🤖 AI Summary
This work addresses the challenge of fully automated theorem formalization, which requires simultaneous optimization of formal validity, logical fidelity, mathematical consistency, and syntactic quality—dimensions often addressed in isolation by existing approaches that also typically rely on reference standards. To overcome these limitations, we propose a reference-free, monotonically improving iterative optimization framework that leverages complementary feedback from a theorem prover and a panel of multi-role large language models (LLMs). Our approach introduces a novel response mapping mechanism to guide each LLM role toward targeted refinements and incorporates an acceptance strategy with convergence criteria that guarantee monotonic performance improvement. Experimental results demonstrate that our method achieves 93.44% formal validity and 78.22% overall score on miniF2F, and 44.09% formal validity with 29.79% overall score on ProofNet, establishing new state-of-the-art performance without reference-guided supervision.

Information supplied -
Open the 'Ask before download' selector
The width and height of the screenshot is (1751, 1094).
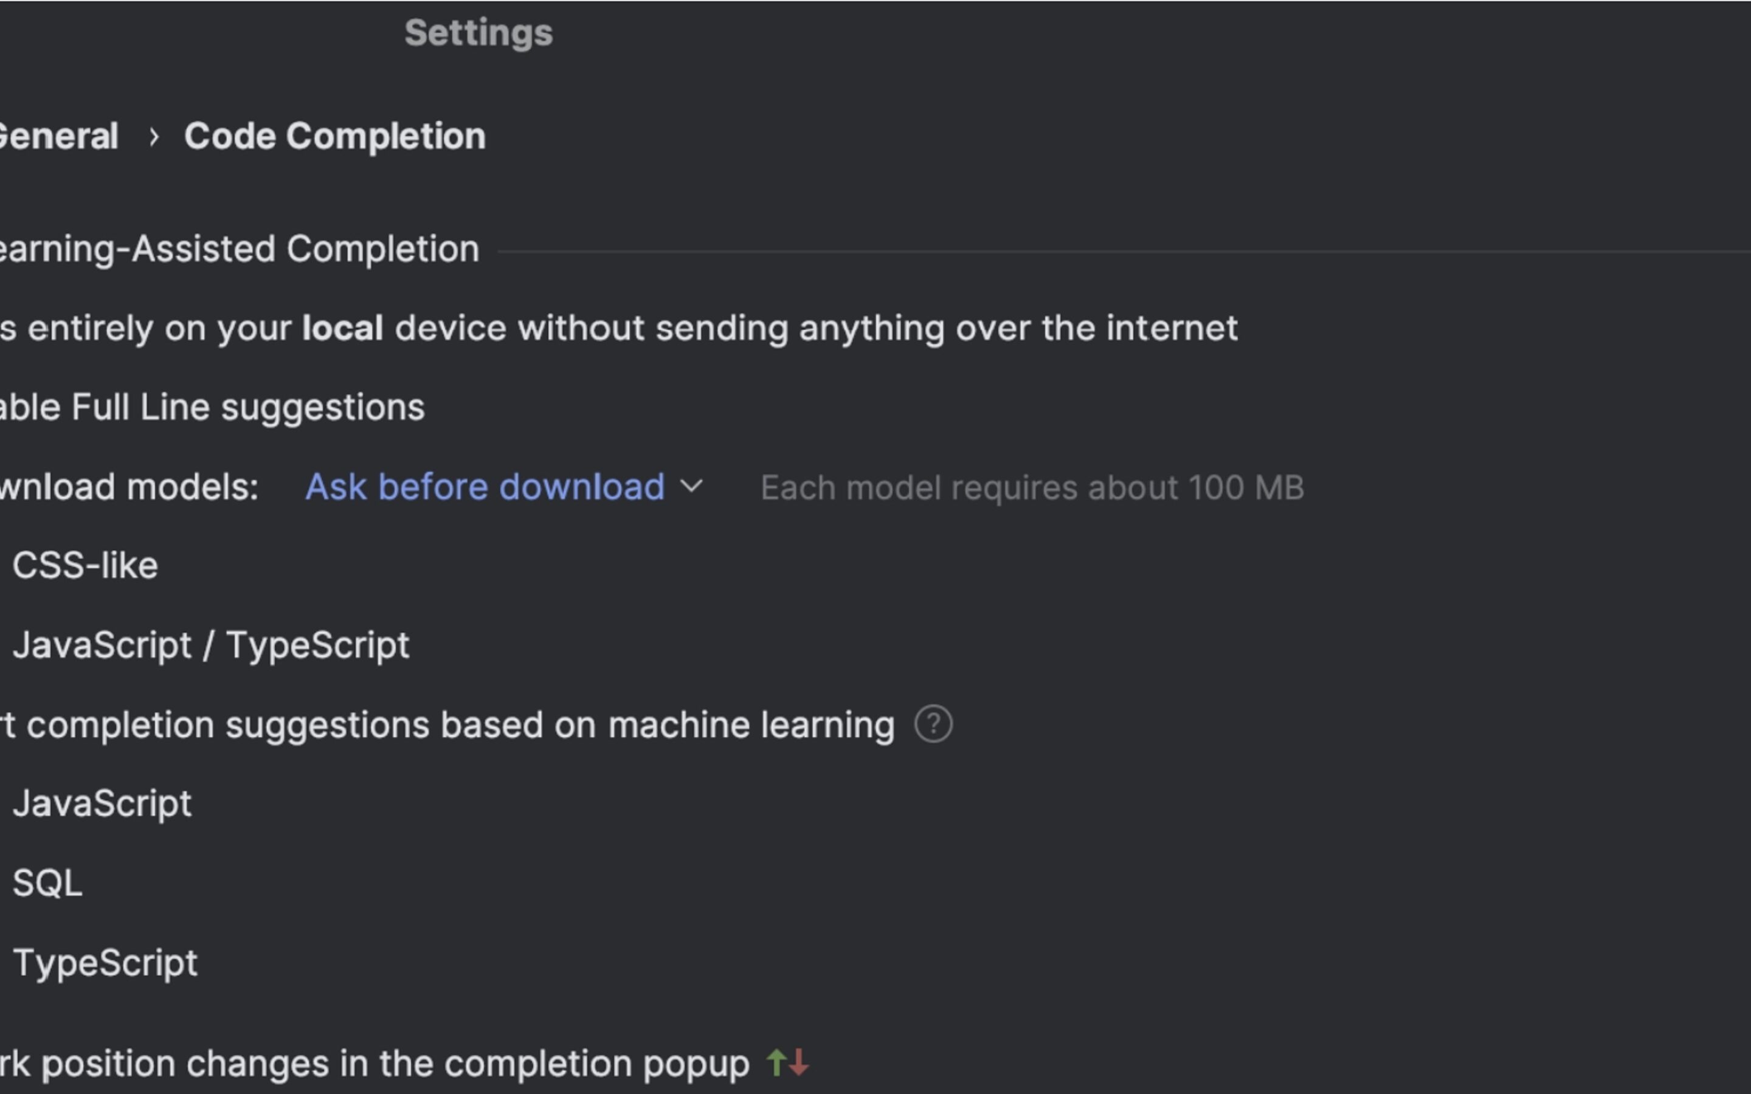point(504,486)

Activity list -
1. Rewrite the paragraph of the summary on automated theorem formalization that begins "This work addresses the challenge" as a bulleted list that keeps its main facts.
2. Continue the summary on automated theorem formalization, picking up after its final sentence.

Response list -
1.
- Problem: fully automated theorem formalization must optimize formal validity, logical fidelity, mathematical consistency, and syntactic quality at once. Existing approaches often handle these dimensions separately and usually depend on reference standards.
- Proposed solution: a reference-free iterative optimization framework that improves monotonically. It uses complementary feedback from a theorem prover and a panel of multi-role LLMs.
- Key mechanisms: a response mapping mechanism that directs each LLM role toward targeted refinements, and an acceptance strategy with convergence criteria that guarantees monotonic performance improvement.
- Results on miniF2F: 93.44% formal validity and a 78.22% overall score.
- Results on ProofNet: 44.09% formal validity and a 29.79% overall score.
- Outcome: new state-of-the-art performance without reference-guided supervision.

2.
📝 Abstract
While statement autoformalization has advanced rapidly, full-theorem autoformalization remains largely unexplored. Existing iterative refinement methods in statement autoformalization typicall improve isolated aspects of formalization, such as syntactic correctness, but struggle to jointly optimizing multiple quality dimensions, which is critical for full-theorem autoformalization. We introduce a reference-free iterative monotonic process for full-theorem autoformalization that leverages complementary feedback from theorem provers and LLM-based judges, without access to ground-truth proofs or existing formalizations at inference time. Our approach optimizes a masked composite objective over Formal Validity, Logical Preservation, Mathematical Consistency, and Formal Quality, guided by a responsiveness map that indicates how different LLMs acting as different roles preferentially improve each dimension. We further propose an acceptance policy that guarantees certified monotonic improvement, and provide conditions ensuring convergence and termination. Empirical experiments demonstrate the proposed process enables simultaneous improvement across multiple dimensions, achieving 93.44% formal validity and a 78.22% overall score on miniF2F, and 44.09% formal validity and a 29.79% overall score on ProofNet.